The picture above from the Iowa delegation at the Global Leadership Summit in June 2019 showcases how committed Professor DeLaet is to involve her students in more than just the classroom lecture but outside of it as well. During the Summit, all the participants had opportunities to learn about global challenges that are priorities of the United Nations, including climate change, sustainable development, and human rights.
“We learned advocacy skills and participated in an Advocacy Day on the Hill with staff from the offices of Iowa congressional representatives, including the offices of Senator Grassley, Senator Ernst, Representative Axne, and Representative Loebsack.”
When Drake asked Professor DeLaet why it was so personal to her, she gave an answer that went beyond the surface of the issue, saying that it does not only affect us but everyone.
"Caring about my students as human beings I don’t want to have a bunch of young people leaving my classroom feeling hopeless and disengaged, so partly it is about, how to balance what I’m hoping for my students, but also the world I want, the world I want to live in, the world I want my daughters to live in. Without being naïve or blindly idealistic, actually being quite realistic about the nature of the problems how can we try to take steps to leave the world a better place, even if it’s only marginally better."
Little steps can make big differences and Professor DeLaet is aware of that. She wants her students to have a better idea of how important acting in their own community is and this way apply, or put into action, what they learn in class.
"Why I emphasize so much local action is because I actually believe that in most cases that’s where we have the best opportunities to make a difference, and also where we’re ethically most bound to act. That it’s good to focus on the problems that are in your own backyard. Start there. It is kind of a moral imperative to be paying attention to how global problems play out in your own community. But also we, as a general rule, have more capacity to act in our own communities than we do in communities somewhere across the globe where we don’t know the culture, the language. Less barriers, less risk of hubris, less risk of cultural arrogance. That’s why I want some sort of civic engagement and why I tend to emphasize local, and I’m moving more and more in this direction as I advance in my career."
Drake asked Professor DeLaet for the advice that she would give Drake IR students looking to develop their multicultural understanding.

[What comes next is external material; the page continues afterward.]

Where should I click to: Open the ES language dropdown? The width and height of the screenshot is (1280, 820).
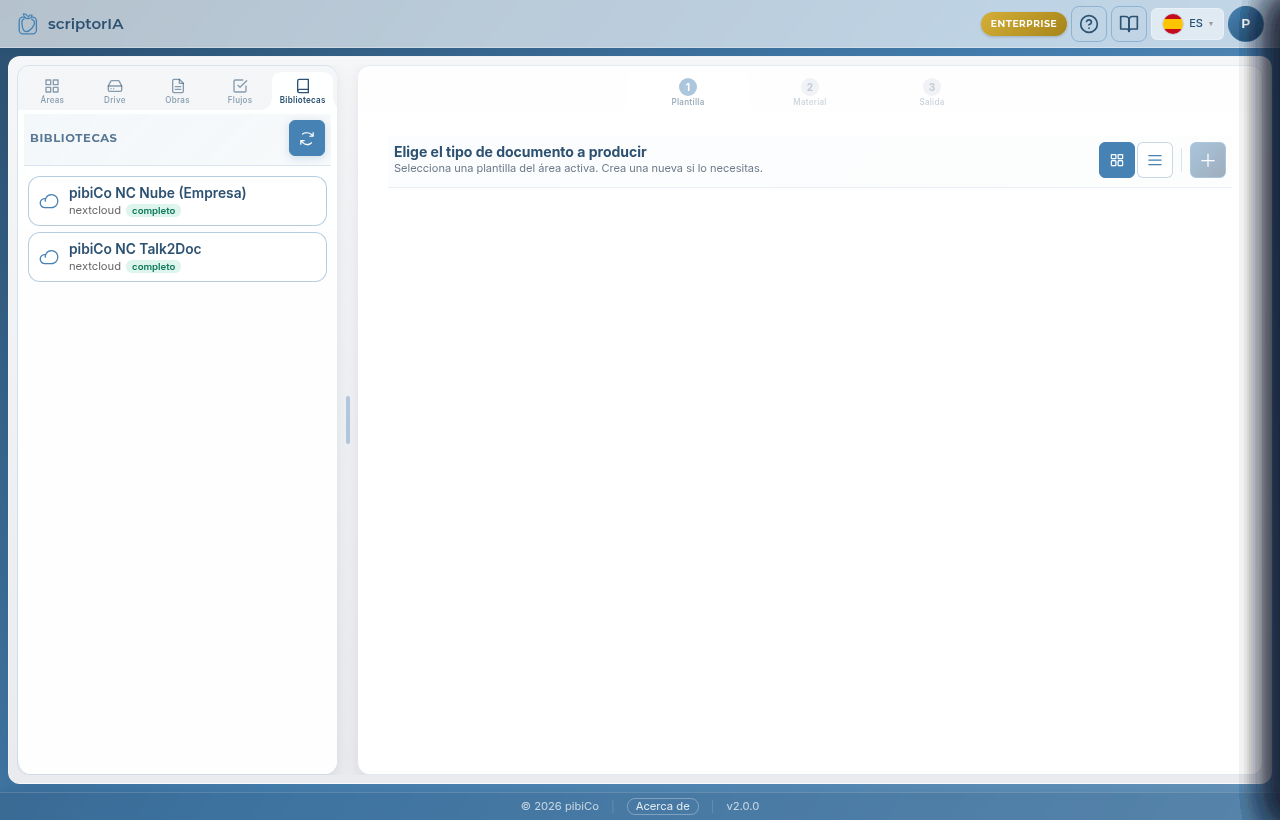[1187, 24]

"Study broadly. By that I mean different disciplines, different faculty, study as many different perspectives as you can. Read widely, read novels by people that are outside of your tradition; so as an example, in the last several years I have made an intentional commitment to read stories by authors from other countries to get different perspectives. Watching films from other countries, reading stories and trying to get those emotional narratives. When you’re engaging with someone from a different cultural perspective, whether that’s a different culture outside of the United States or inside the United States, and especially, I mean for anyone to really try to listen deeply to those other cultural perspectives even if you disagree with the perspective being offered, to sort of claim the truths that are in it.”